The weight exponent value of 0.689 on metabolic energy cost measured as the respiration rate for C. gigas in the present study is slightly lower than those reported for the same species (0.77, [62]; 0.800, [38]), but close to the mean of 0.727 (± 0.130) obtained for suspension-and deposit-feeding mollusks [9]. A higher exponent value for the daily metabolic energy cost than for the filtration rate has generally been found in other suspension feeders [9]. On the other hand, monthly intercepts of the respiration rate–DW regressions were positively correlated with water temperature (r = 0.79), rather than SPM concentration, revealing a limited ability to adjust metabolic rate to increasing temperature (cf. acclimatory metabolism in Cerastoderma edule, [51] and Ostrea edulis, [63]).
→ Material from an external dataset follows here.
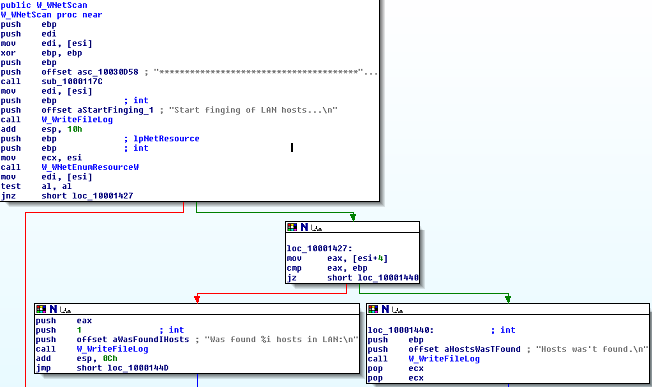Click the color icon on the 'push eax' node

point(41,309)
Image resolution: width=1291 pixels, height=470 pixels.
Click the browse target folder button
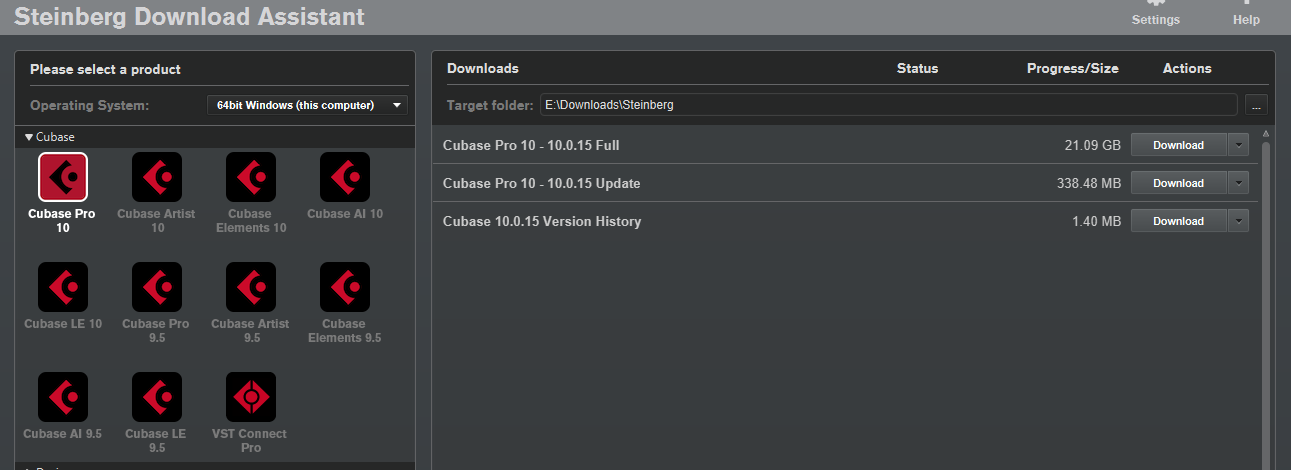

Gross energy budget of an individual during an entire culturing period

Here, monthly estimates of SFG reflected the effects of in situ environmental conditions on the overall performance of an individual represented by monthly mean size. This energy budget calculation showed that the SFG values of oysters were positive during most of the culturing period, suggesting favorable conditions in the bay system. One exception was noted that a negative SFG was recorded in September 2008 when the water temperature was extremely high (up to 25°C). The yearly variation in summer SFG was potentially due to slightly different feeding and metabolic responses to increasing temperatures [38]. Bougrier el al. observed maximum feeding activity of C. gigas at temperatures around 20°C and a consistent increase in its respiration over the range of temperatures (5–32°C). Our results indicate that the increase in metabolic energy losses of oysters in summer are offset by increasing energy acquisition by feeding to allow a positive energy balance, but not in extremely warm conditions. This result further suggests that a failure of metabolic adjustment of the oysters to extremely high temperatures (e.g., in September 2008) might be responsible for negative SFG and thereby the delayed growth during that time.
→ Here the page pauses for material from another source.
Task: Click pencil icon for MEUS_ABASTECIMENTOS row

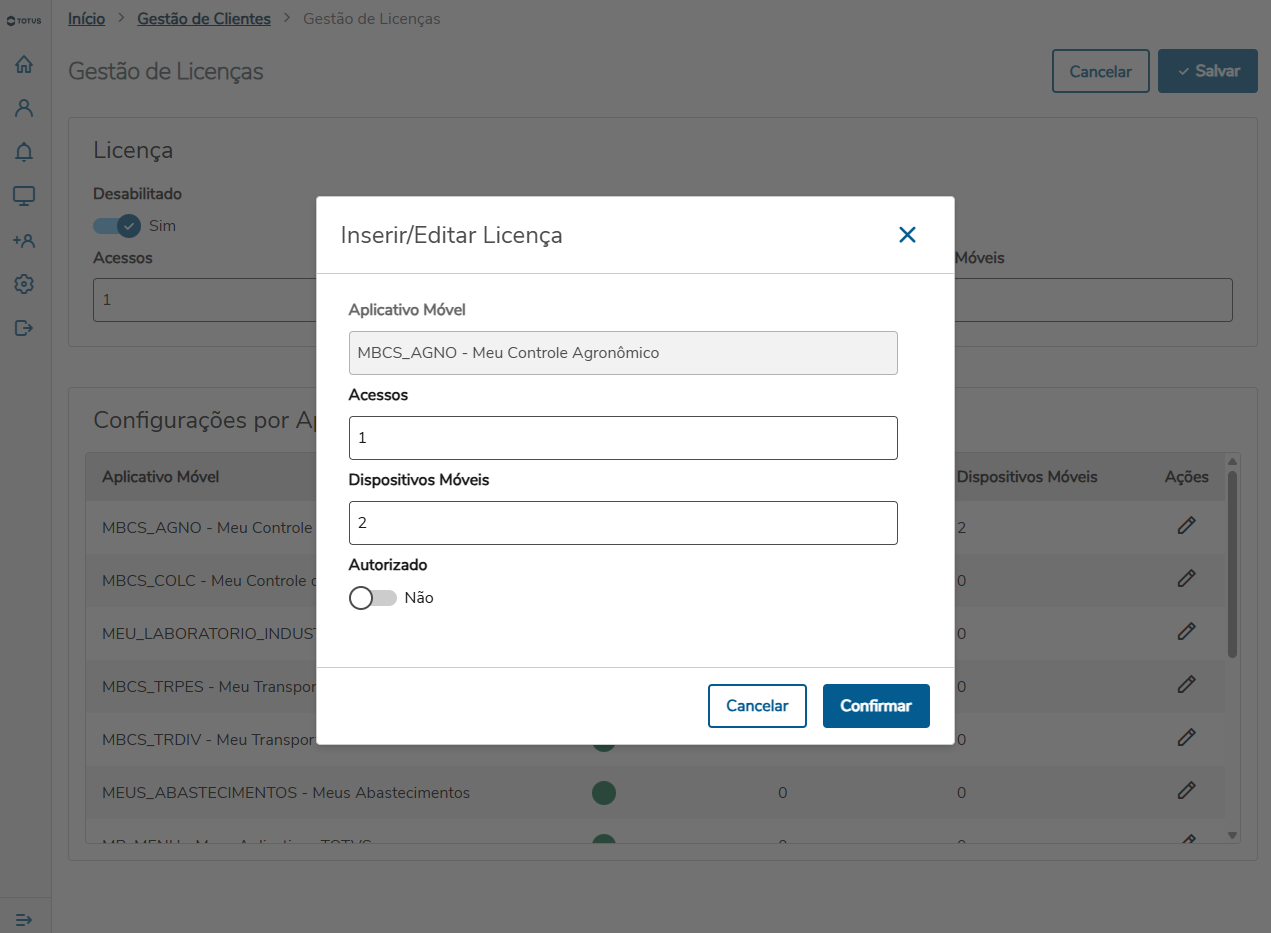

The consistently positive SFG values of oysters indicated the progressive accumulation of reserve materials (proteins, carbohydrates, and lipids) in their tissues during the entire culturing period, except for the slight reduction in gross protein weight in September–October 2008. Such an energy balance-related pattern of stored reserves suggests that longline-cultured oysters would possess temperature-dependent physiological adjustment processes to optimize their energy acquisition in a low nutritional (i.e., low SPM concentration) condition in the Geoje–Hansan Bay system. Our results further indicate that, despite high stock density, the adaptive response of oysters like increasing absorption [increased filtration and decreased fecal production due to high quality (f) of SPM] under conditions of low SPM availability enables positive production during the entire culturing period.
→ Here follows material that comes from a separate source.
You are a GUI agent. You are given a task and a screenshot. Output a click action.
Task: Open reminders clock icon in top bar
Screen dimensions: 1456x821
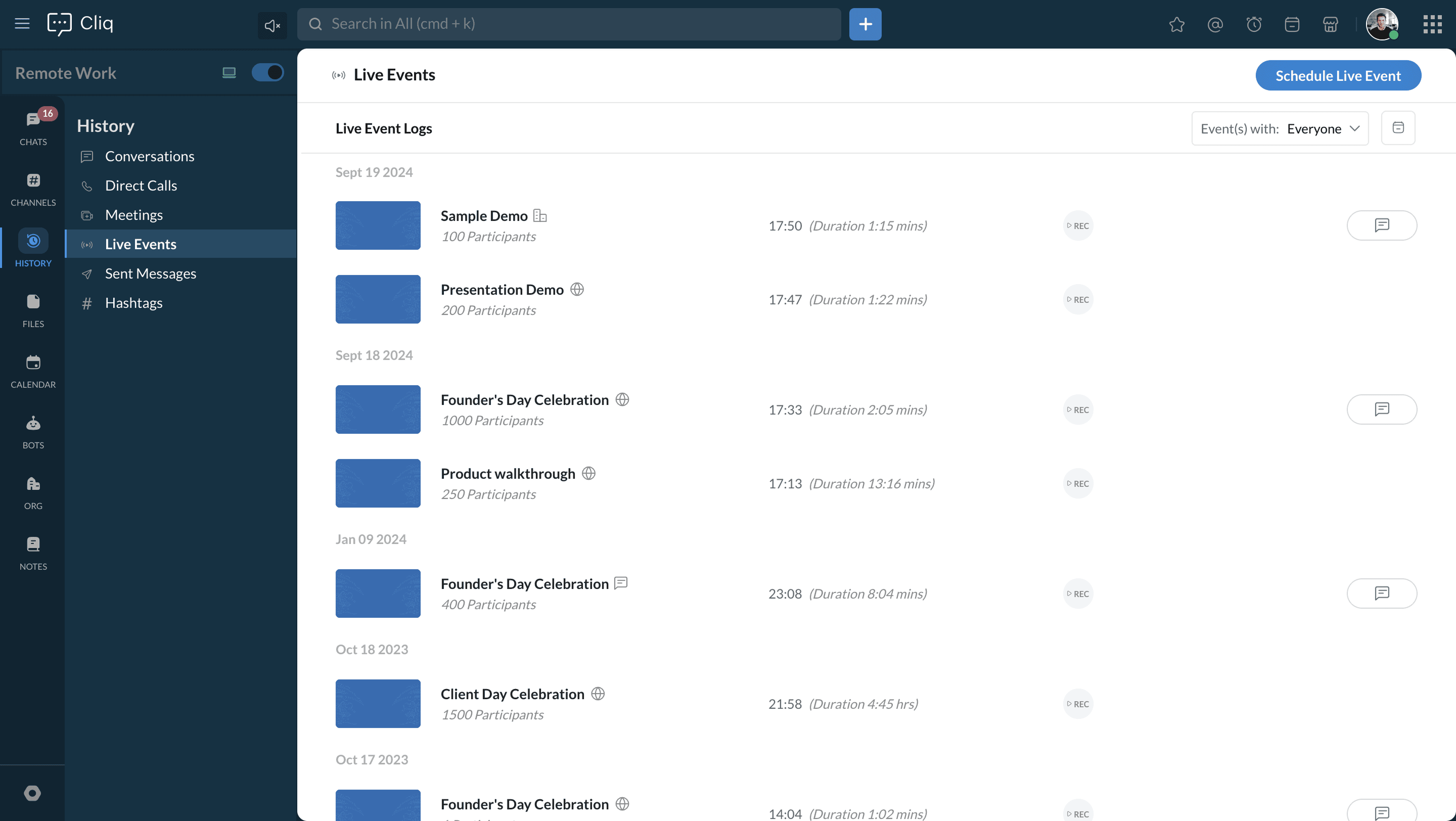(1254, 24)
As indicated by seasonal trends in the DWs of the monthly mean-size oysters during the two culturing periods, oysters displayed an interannual variation in their seasonal growth patterns. Oysters reached marketable size in January 2009 in the first experiment, but in October 2013 in the second experiment (Fig 2) because oyster growth was fast at the beginning of the latter experiment, but delayed until the end of the culturing period in the former experiment. These seasonal growth patterns coincided well with the physiological rates and thereby SFG (Figs 3 and 4). While negative SFG in September of the first experiment resulted from highly elevated metabolic energy losses of oysters due to high temperatures, a highly positive SFG at the end of the culturing period (i.e., late autumn–winter) was attributed to the enhanced energy consumption and reduced metabolic losses. Therefore, metabolic responses of oysters to seasonal changes in water temperature might explain temporal patterns in their SFG and somatic growth, leading to a delay in their main growing period to winter. In contrast, such a summer cessation in tissue growth appeared to be rarely feasible because of low metabolic losses that promoted elevated SFG and fast somatic growth at the beginning of the second experiment. These physiological and thereby somatic performances can be due to the rapid accumulation of energy reserves (e.g., proteins and carbohydrates) during the periods coinciding with highly positive SFG of both culturing periods. Gross weights of lipids were slightly higher in the winter of the second than in the first culturing period, suggesting the initiation of gametogenesis in the autumn of the second period [27,64]. Indeed, gametogenesis of oysters is known to be initiated in autumn in this bay [27]. Although this gametogenic activity likely depends on previously accumulated energy reserves during the initial stage, further study is needed to test the energy reserve–gametogenesis relationship.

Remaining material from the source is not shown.